__SHORT TASK__: Copy out every one of the rows below word for word, keeping each line as it stands.

__RECORDS TO USE__:
***

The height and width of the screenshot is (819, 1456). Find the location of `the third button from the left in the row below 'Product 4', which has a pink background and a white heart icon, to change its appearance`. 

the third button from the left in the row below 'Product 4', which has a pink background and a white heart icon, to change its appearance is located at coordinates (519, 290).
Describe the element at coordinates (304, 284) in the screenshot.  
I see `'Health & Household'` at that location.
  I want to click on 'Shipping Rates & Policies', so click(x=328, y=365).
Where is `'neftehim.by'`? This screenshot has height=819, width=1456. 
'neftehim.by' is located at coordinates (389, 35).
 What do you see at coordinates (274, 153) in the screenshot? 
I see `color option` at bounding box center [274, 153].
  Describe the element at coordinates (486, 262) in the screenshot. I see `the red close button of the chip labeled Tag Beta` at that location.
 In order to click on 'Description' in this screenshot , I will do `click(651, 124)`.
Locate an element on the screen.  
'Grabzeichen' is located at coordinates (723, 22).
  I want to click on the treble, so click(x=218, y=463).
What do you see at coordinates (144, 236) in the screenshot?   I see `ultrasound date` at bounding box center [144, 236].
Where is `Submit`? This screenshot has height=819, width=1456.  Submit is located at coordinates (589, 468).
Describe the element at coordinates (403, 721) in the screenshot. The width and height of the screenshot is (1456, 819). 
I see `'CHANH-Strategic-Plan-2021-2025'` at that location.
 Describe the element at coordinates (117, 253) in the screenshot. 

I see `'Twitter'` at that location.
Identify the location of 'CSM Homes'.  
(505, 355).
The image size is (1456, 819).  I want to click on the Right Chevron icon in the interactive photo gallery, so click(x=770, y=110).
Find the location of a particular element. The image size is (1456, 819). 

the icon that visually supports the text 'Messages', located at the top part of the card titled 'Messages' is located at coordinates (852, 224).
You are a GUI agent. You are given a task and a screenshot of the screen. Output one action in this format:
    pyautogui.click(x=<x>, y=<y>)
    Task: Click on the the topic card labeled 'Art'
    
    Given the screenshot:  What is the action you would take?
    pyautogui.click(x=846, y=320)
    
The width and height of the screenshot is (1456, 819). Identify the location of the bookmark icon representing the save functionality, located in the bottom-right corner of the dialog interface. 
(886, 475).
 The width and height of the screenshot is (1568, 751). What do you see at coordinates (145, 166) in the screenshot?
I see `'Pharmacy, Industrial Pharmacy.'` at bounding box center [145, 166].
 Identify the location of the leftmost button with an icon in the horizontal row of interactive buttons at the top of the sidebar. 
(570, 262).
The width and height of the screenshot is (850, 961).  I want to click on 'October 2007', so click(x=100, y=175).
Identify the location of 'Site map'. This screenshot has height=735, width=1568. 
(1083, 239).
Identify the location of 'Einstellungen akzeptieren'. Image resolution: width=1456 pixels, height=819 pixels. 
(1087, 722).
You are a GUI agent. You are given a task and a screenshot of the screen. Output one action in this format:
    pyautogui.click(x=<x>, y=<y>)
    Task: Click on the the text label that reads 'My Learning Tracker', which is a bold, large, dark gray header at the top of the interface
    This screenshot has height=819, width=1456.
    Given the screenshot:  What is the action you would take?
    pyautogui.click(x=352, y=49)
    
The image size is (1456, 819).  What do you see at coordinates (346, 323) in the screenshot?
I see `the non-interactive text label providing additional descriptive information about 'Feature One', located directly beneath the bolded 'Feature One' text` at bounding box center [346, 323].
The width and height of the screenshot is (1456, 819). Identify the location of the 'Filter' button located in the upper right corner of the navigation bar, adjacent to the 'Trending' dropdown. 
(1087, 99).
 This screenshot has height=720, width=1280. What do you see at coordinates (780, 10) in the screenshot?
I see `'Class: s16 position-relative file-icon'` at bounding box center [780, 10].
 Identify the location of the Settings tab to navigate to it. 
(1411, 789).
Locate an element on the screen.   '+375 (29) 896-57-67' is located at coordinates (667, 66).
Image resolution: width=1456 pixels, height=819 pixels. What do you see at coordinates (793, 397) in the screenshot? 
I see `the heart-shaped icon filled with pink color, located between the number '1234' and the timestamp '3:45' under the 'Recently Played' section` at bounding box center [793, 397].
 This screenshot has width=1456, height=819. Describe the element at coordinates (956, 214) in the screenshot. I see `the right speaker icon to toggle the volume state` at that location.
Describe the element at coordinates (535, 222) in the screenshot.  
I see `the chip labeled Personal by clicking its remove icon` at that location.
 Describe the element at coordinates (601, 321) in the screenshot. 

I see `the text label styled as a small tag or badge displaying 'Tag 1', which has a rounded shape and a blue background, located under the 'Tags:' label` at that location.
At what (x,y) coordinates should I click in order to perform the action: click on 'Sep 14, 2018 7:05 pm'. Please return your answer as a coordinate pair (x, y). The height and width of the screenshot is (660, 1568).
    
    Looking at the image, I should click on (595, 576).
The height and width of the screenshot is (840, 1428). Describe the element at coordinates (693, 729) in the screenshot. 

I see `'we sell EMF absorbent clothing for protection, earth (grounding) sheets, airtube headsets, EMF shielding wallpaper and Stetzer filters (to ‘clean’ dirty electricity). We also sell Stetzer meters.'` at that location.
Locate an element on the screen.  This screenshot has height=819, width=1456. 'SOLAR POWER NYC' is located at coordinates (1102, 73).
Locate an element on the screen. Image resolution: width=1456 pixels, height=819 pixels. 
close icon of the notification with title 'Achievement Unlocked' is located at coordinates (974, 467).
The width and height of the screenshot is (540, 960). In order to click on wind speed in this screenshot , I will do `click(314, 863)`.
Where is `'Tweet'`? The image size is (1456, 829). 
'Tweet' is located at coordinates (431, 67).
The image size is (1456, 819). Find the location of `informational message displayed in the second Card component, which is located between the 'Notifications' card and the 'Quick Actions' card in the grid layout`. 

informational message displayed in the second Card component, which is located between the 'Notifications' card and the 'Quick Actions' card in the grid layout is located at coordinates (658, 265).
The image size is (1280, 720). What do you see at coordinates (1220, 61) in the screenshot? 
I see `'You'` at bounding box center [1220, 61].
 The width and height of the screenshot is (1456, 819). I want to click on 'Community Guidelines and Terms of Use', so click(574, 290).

***

__WRITTEN SOLUTION__:
The height and width of the screenshot is (819, 1456). Find the location of `the third button from the left in the row below 'Product 4', which has a pink background and a white heart icon, to change its appearance`. 

the third button from the left in the row below 'Product 4', which has a pink background and a white heart icon, to change its appearance is located at coordinates (519, 290).
Describe the element at coordinates (304, 284) in the screenshot.  
I see `'Health & Household'` at that location.
  I want to click on 'Shipping Rates & Policies', so click(x=328, y=365).
Where is `'neftehim.by'`? This screenshot has height=819, width=1456. 
'neftehim.by' is located at coordinates (389, 35).
 What do you see at coordinates (274, 153) in the screenshot? 
I see `color option` at bounding box center [274, 153].
  Describe the element at coordinates (486, 262) in the screenshot. I see `the red close button of the chip labeled Tag Beta` at that location.
 In order to click on 'Description' in this screenshot , I will do `click(651, 124)`.
Locate an element on the screen.  
'Grabzeichen' is located at coordinates (723, 22).
  I want to click on the treble, so click(x=218, y=463).
What do you see at coordinates (144, 236) in the screenshot?   I see `ultrasound date` at bounding box center [144, 236].
Where is `Submit`? This screenshot has height=819, width=1456.  Submit is located at coordinates (589, 468).
Describe the element at coordinates (403, 721) in the screenshot. The width and height of the screenshot is (1456, 819). 
I see `'CHANH-Strategic-Plan-2021-2025'` at that location.
 Describe the element at coordinates (117, 253) in the screenshot. 

I see `'Twitter'` at that location.
Identify the location of 'CSM Homes'.  
(505, 355).
The image size is (1456, 819).  I want to click on the Right Chevron icon in the interactive photo gallery, so click(x=770, y=110).
Find the location of a particular element. The image size is (1456, 819). 

the icon that visually supports the text 'Messages', located at the top part of the card titled 'Messages' is located at coordinates (852, 224).
You are a GUI agent. You are given a task and a screenshot of the screen. Output one action in this format:
    pyautogui.click(x=<x>, y=<y>)
    Task: Click on the the topic card labeled 'Art'
    
    Given the screenshot:  What is the action you would take?
    pyautogui.click(x=846, y=320)
    
The width and height of the screenshot is (1456, 819). Identify the location of the bookmark icon representing the save functionality, located in the bottom-right corner of the dialog interface. 
(886, 475).
 The width and height of the screenshot is (1568, 751). What do you see at coordinates (145, 166) in the screenshot?
I see `'Pharmacy, Industrial Pharmacy.'` at bounding box center [145, 166].
 Identify the location of the leftmost button with an icon in the horizontal row of interactive buttons at the top of the sidebar. 
(570, 262).
The width and height of the screenshot is (850, 961).  I want to click on 'October 2007', so click(x=100, y=175).
Identify the location of 'Site map'. This screenshot has height=735, width=1568. 
(1083, 239).
Identify the location of 'Einstellungen akzeptieren'. Image resolution: width=1456 pixels, height=819 pixels. 
(1087, 722).
You are a GUI agent. You are given a task and a screenshot of the screen. Output one action in this format:
    pyautogui.click(x=<x>, y=<y>)
    Task: Click on the the text label that reads 'My Learning Tracker', which is a bold, large, dark gray header at the top of the interface
    This screenshot has height=819, width=1456.
    Given the screenshot:  What is the action you would take?
    pyautogui.click(x=352, y=49)
    
The image size is (1456, 819).  What do you see at coordinates (346, 323) in the screenshot?
I see `the non-interactive text label providing additional descriptive information about 'Feature One', located directly beneath the bolded 'Feature One' text` at bounding box center [346, 323].
The width and height of the screenshot is (1456, 819). Identify the location of the 'Filter' button located in the upper right corner of the navigation bar, adjacent to the 'Trending' dropdown. 
(1087, 99).
 This screenshot has height=720, width=1280. What do you see at coordinates (780, 10) in the screenshot?
I see `'Class: s16 position-relative file-icon'` at bounding box center [780, 10].
 Identify the location of the Settings tab to navigate to it. 
(1411, 789).
Locate an element on the screen.   '+375 (29) 896-57-67' is located at coordinates (667, 66).
Image resolution: width=1456 pixels, height=819 pixels. What do you see at coordinates (793, 397) in the screenshot? 
I see `the heart-shaped icon filled with pink color, located between the number '1234' and the timestamp '3:45' under the 'Recently Played' section` at bounding box center [793, 397].
 This screenshot has width=1456, height=819. Describe the element at coordinates (956, 214) in the screenshot. I see `the right speaker icon to toggle the volume state` at that location.
Describe the element at coordinates (535, 222) in the screenshot.  
I see `the chip labeled Personal by clicking its remove icon` at that location.
 Describe the element at coordinates (601, 321) in the screenshot. 

I see `the text label styled as a small tag or badge displaying 'Tag 1', which has a rounded shape and a blue background, located under the 'Tags:' label` at that location.
At what (x,y) coordinates should I click in order to perform the action: click on 'Sep 14, 2018 7:05 pm'. Please return your answer as a coordinate pair (x, y). The height and width of the screenshot is (660, 1568).
    
    Looking at the image, I should click on (595, 576).
The height and width of the screenshot is (840, 1428). Describe the element at coordinates (693, 729) in the screenshot. 

I see `'we sell EMF absorbent clothing for protection, earth (grounding) sheets, airtube headsets, EMF shielding wallpaper and Stetzer filters (to ‘clean’ dirty electricity). We also sell Stetzer meters.'` at that location.
Locate an element on the screen.  This screenshot has height=819, width=1456. 'SOLAR POWER NYC' is located at coordinates (1102, 73).
Locate an element on the screen. Image resolution: width=1456 pixels, height=819 pixels. 
close icon of the notification with title 'Achievement Unlocked' is located at coordinates (974, 467).
The width and height of the screenshot is (540, 960). In order to click on wind speed in this screenshot , I will do `click(314, 863)`.
Where is `'Tweet'`? The image size is (1456, 829). 
'Tweet' is located at coordinates (431, 67).
The image size is (1456, 819). Find the location of `informational message displayed in the second Card component, which is located between the 'Notifications' card and the 'Quick Actions' card in the grid layout`. 

informational message displayed in the second Card component, which is located between the 'Notifications' card and the 'Quick Actions' card in the grid layout is located at coordinates (658, 265).
The image size is (1280, 720). What do you see at coordinates (1220, 61) in the screenshot? 
I see `'You'` at bounding box center [1220, 61].
 The width and height of the screenshot is (1456, 819). I want to click on 'Community Guidelines and Terms of Use', so click(574, 290).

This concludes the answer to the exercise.